And before someone says it, I do happen to have my own codex like environment complete with development containers, browser, github integration, etc.
And I'm happy to pay a mint for access to the best models.
by codybontecou
1 subcomments
- Do they have a GitHub action to run in GitHub, similar to Claude?
- One major improvement I have seen today, even before I saw the announcement, was that the model is far more reliable in using the Task Completion interface to communicate what stage of the prompt is being implemented. Previously this was only shown sparingly (especially in the first few weeks) and if, it didn't properly tick tasks, simply jumping from the first to completion at the end. Now this works very reliably and I do like this improvement, but if I didn't know better, would have suspected this was merely the result of a system prompt change, considering GPT-5 adherence being very solid in my experience, this should have been fixable without a tuned model. Nevertheless, I like this improvement (arguably fix of a previously broken feature).

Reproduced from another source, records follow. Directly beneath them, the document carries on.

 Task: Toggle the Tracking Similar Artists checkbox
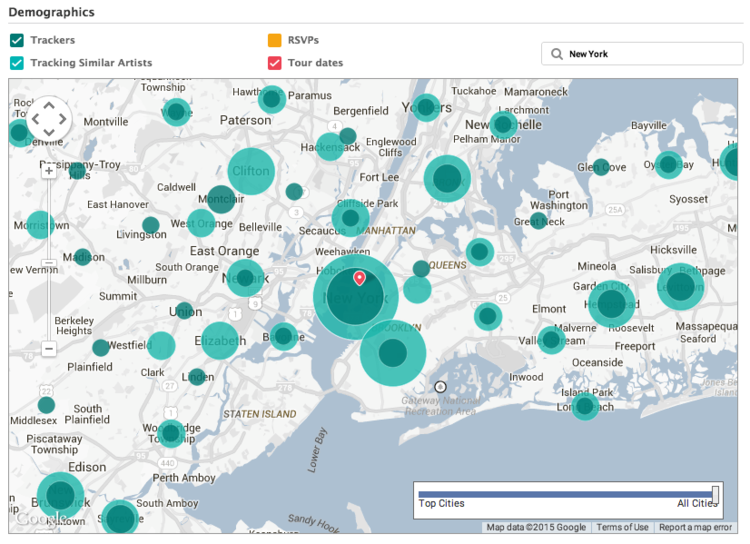point(17,63)
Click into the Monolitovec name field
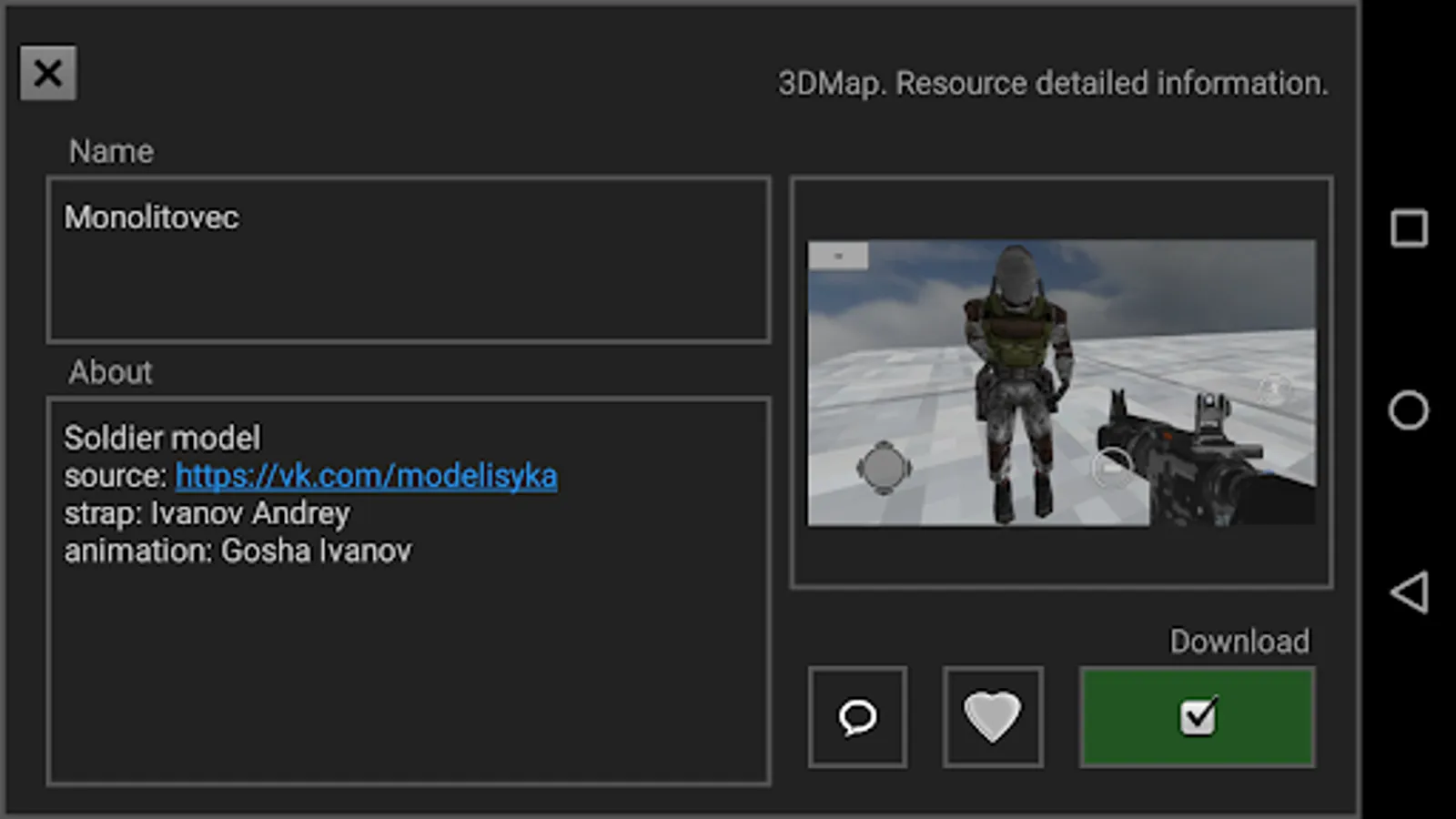Viewport: 1456px width, 819px height. (x=409, y=260)
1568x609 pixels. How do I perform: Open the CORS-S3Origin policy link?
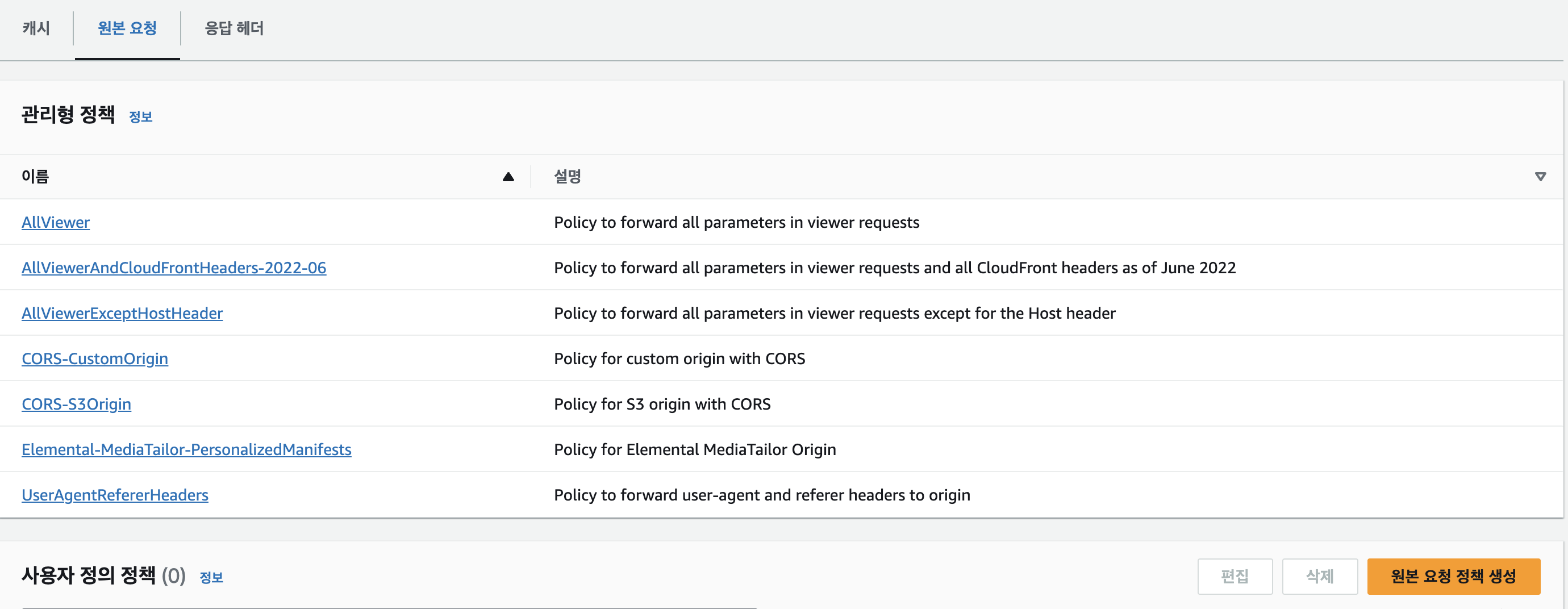[76, 404]
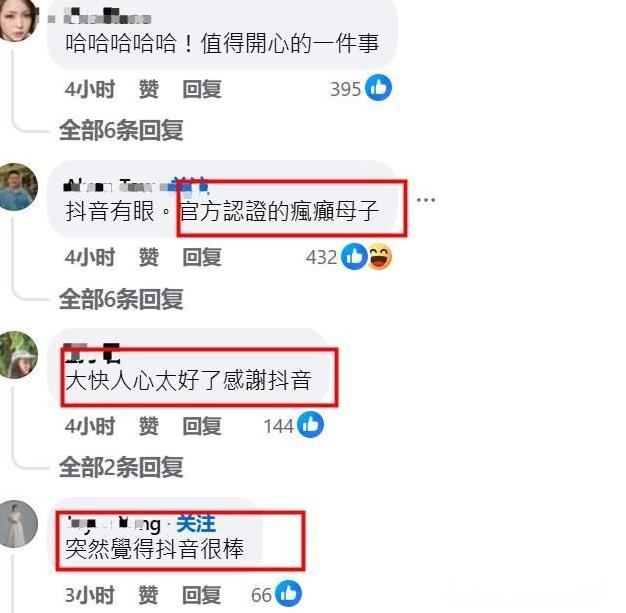626x613 pixels.
Task: Open avatar of the 突然覺得抖音很棒 commenter
Action: point(18,524)
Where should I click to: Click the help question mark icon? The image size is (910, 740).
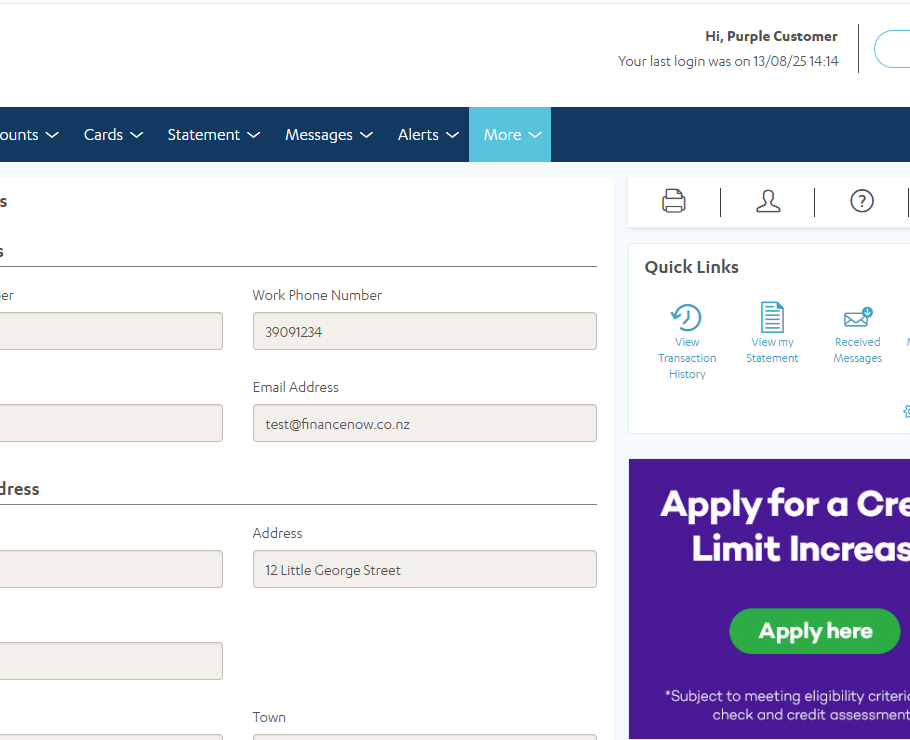pos(862,201)
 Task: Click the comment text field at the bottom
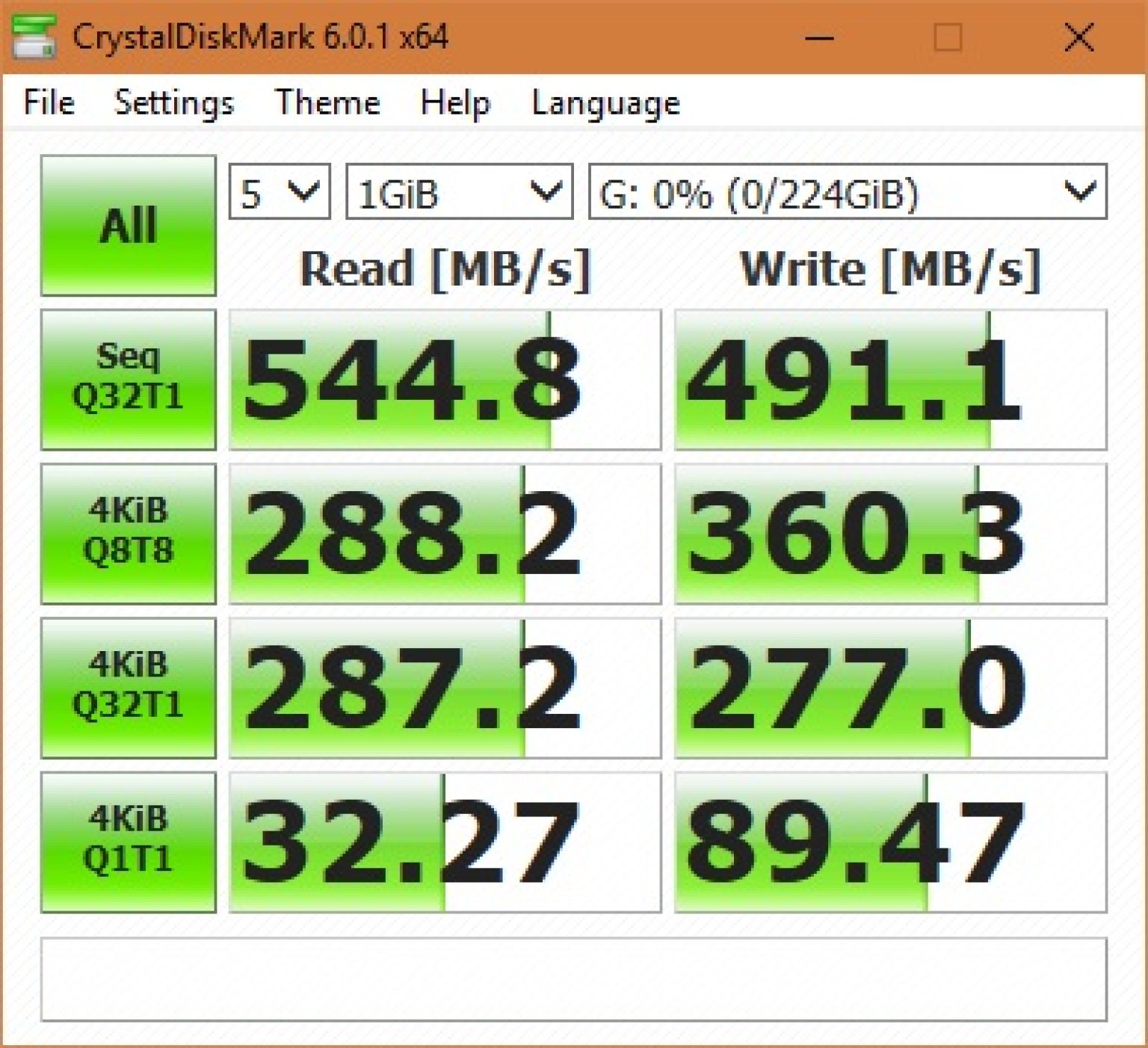pyautogui.click(x=574, y=979)
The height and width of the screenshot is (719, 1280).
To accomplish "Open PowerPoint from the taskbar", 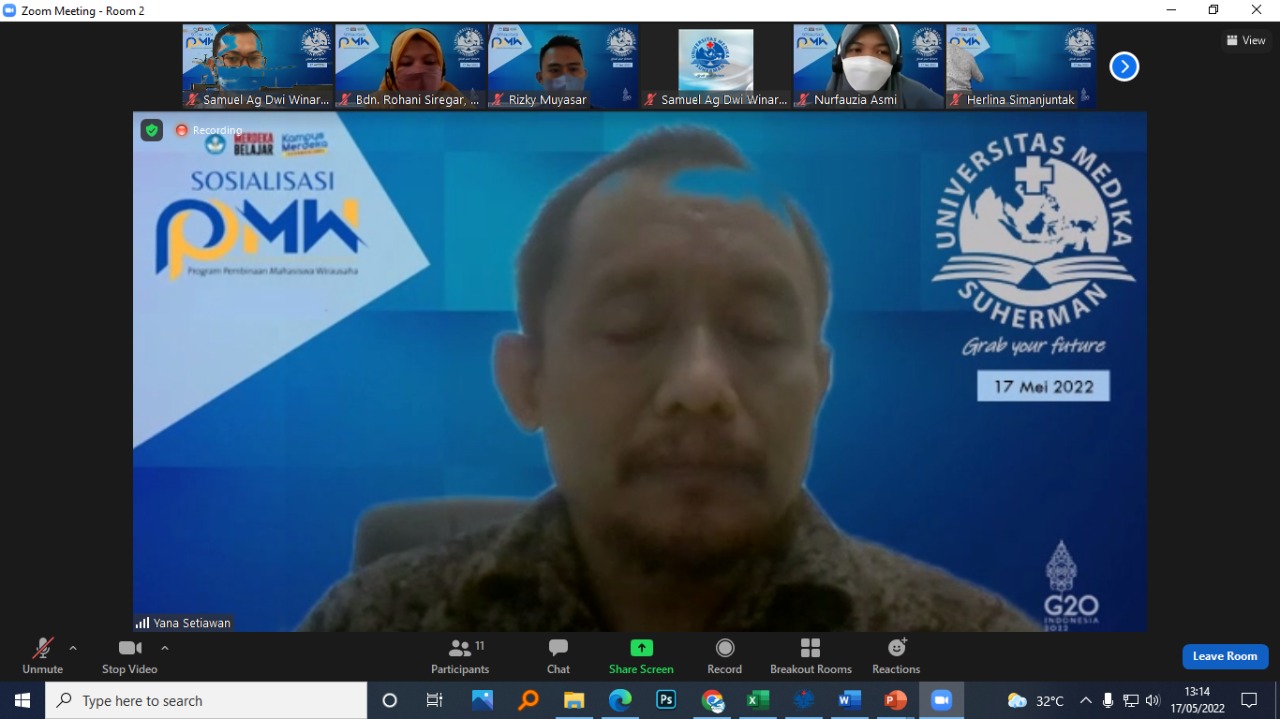I will pos(895,700).
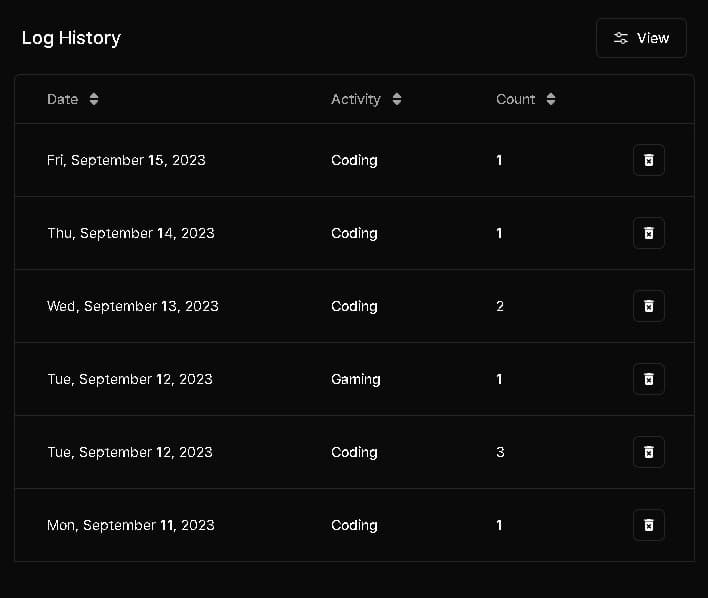Delete the Fri, September 15 log entry
The width and height of the screenshot is (708, 598).
coord(648,160)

Beyond that, purely anecdotal and subjective, but this model does seem to do extensive refactors with semi precise step-by-step guidance a bit faster (comparing GPT-5 Thinking (Medium) and GPT-5 Codex (Medium)), though adherence to prompts seems roughly equivalent between the two as of now. In any case, I really feel they should consider a more nuanced naming convention.
New Claude Sonnet 3.7 was a bit of a blunder, but overall, Anthropic has their marketing in tight order compared to OpenAI. Claude Code, Sonnet, Opus, those are great, clear differentiating names.
Codex meanwhile can mean anything from a service for code reviews with Github integration to a series of dedicated models going back to 2021.
Also, while I do enjoy the ChatGPT app integration for quick on-the-go work made easier with a Clicks keyboard, I am getting more annoyed by the drift between Codex VSCode, Codex Website and Codex in the ChatGPT mobile app. The Website has a very helpful Ask button, which can also be used to launch subtasks via prompts written by the model, but such a button is not present in the VSCode plugin, despite subtasks being something you can launch from the VSCode plugin if you have used Ask via the website first. Meanwhile, the iOS app has no Ask button and no sub task support and neither the app, nor VSCode plugin show remote work done beyond abbreviations, whereas the web page does show everything. Then there are the differences between local and remote via VSCode and the CLI, ... To people not using Codex, this must sound insane and barely understandable, but it seems that is the outcome of spreading yourself across so many fields. CLI, dedicated models, VSCode plugin, mobile app, code review, web page, some like Anthropic only work on one or two, others like Augment three, but no one else does that much, for better and worse.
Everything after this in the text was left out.